[Screenshot grounding data]
□ □ □ □
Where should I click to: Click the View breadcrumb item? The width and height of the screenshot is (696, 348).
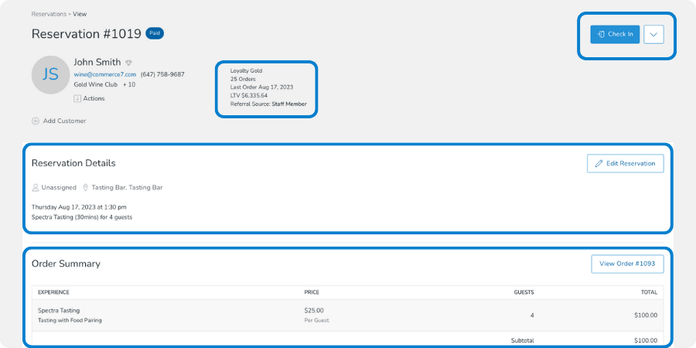[81, 14]
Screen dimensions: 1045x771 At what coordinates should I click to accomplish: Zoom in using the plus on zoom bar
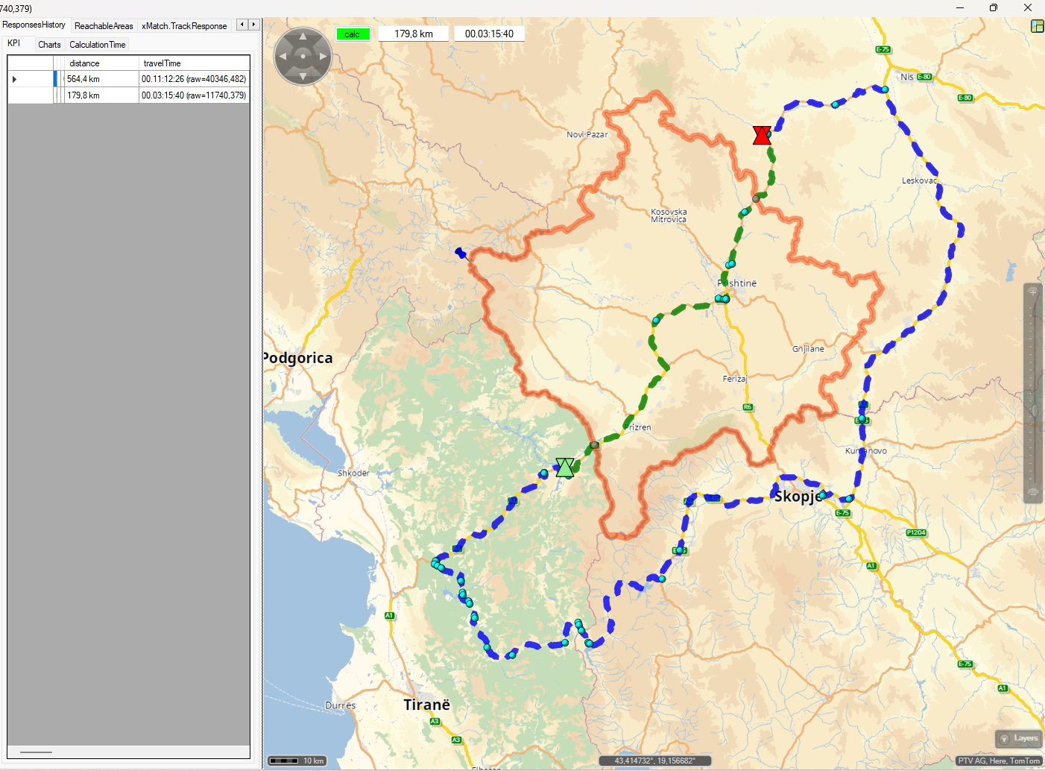click(1033, 292)
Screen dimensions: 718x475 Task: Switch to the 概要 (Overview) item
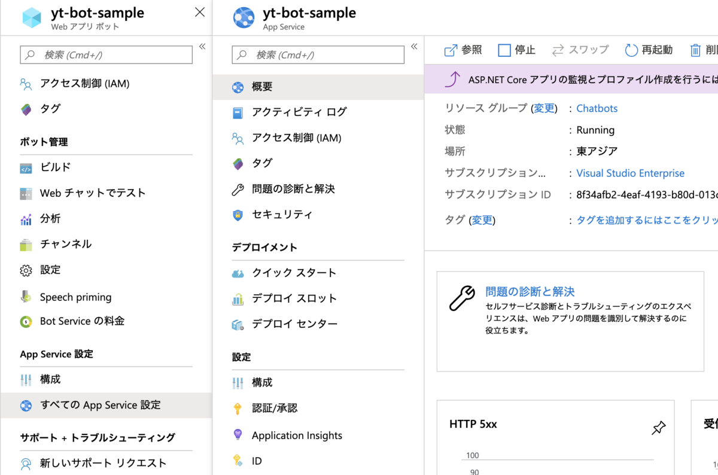point(260,86)
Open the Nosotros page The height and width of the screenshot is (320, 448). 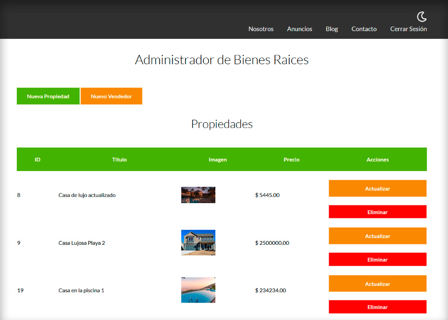tap(260, 29)
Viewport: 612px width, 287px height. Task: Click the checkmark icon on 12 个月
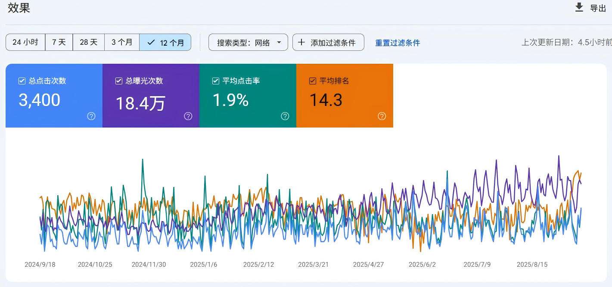[x=151, y=42]
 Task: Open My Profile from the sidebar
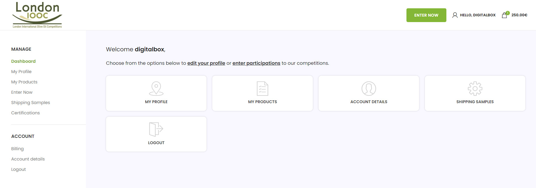click(22, 72)
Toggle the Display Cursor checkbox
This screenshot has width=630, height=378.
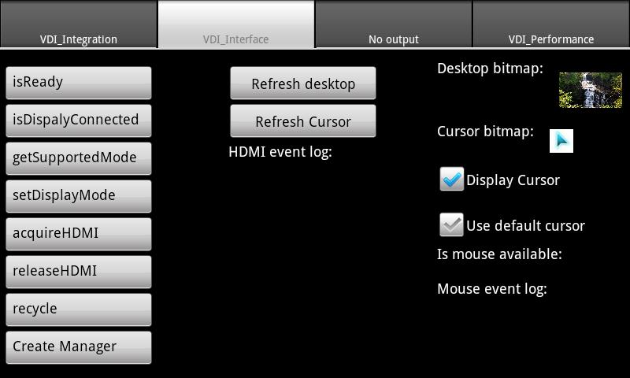pos(452,180)
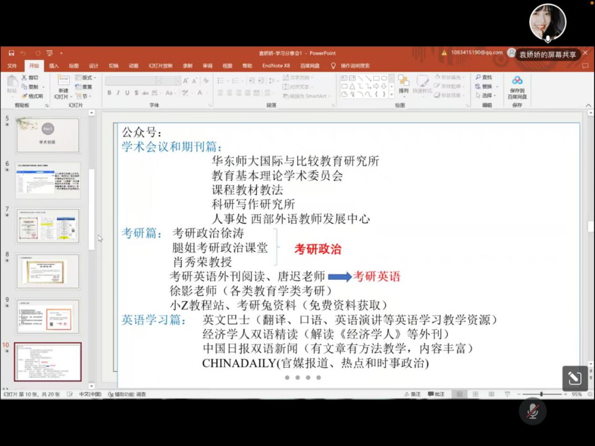595x446 pixels.
Task: Unmute the microphone at the bottom
Action: (x=532, y=411)
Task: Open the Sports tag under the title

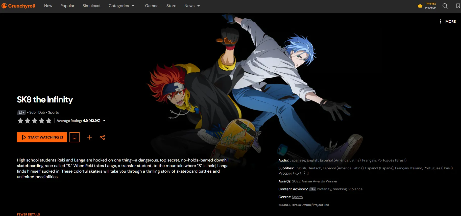Action: pyautogui.click(x=53, y=113)
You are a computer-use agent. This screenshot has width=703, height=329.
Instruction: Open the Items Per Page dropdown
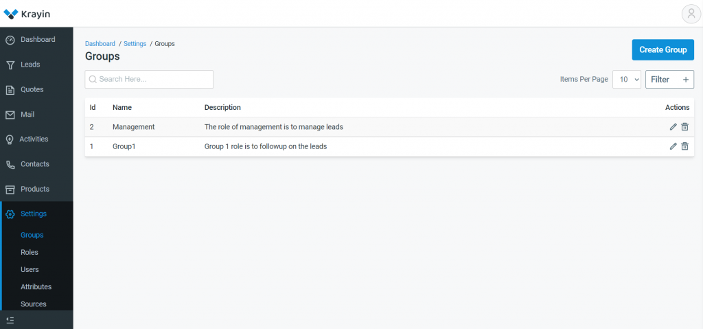pyautogui.click(x=626, y=80)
□ □ □ □
Beginning at the line that contains "Task: Open My Profile from the sidebar", retype each line of the data above through the very last one. Do not retype the pictures.

FINISHED TASK »
 Task: Open My Profile from the sidebar
click(22, 72)
Toggle the Display Cursor checkbox
This screenshot has width=630, height=378.
pos(452,180)
595x446 pixels.
Task: Unmute the microphone at the bottom
Action: (x=532, y=411)
Task: Open the Sports tag under the title

Action: pyautogui.click(x=53, y=113)
You are a computer-use agent. This screenshot has width=703, height=329.
Instruction: Open the Items Per Page dropdown
pyautogui.click(x=626, y=80)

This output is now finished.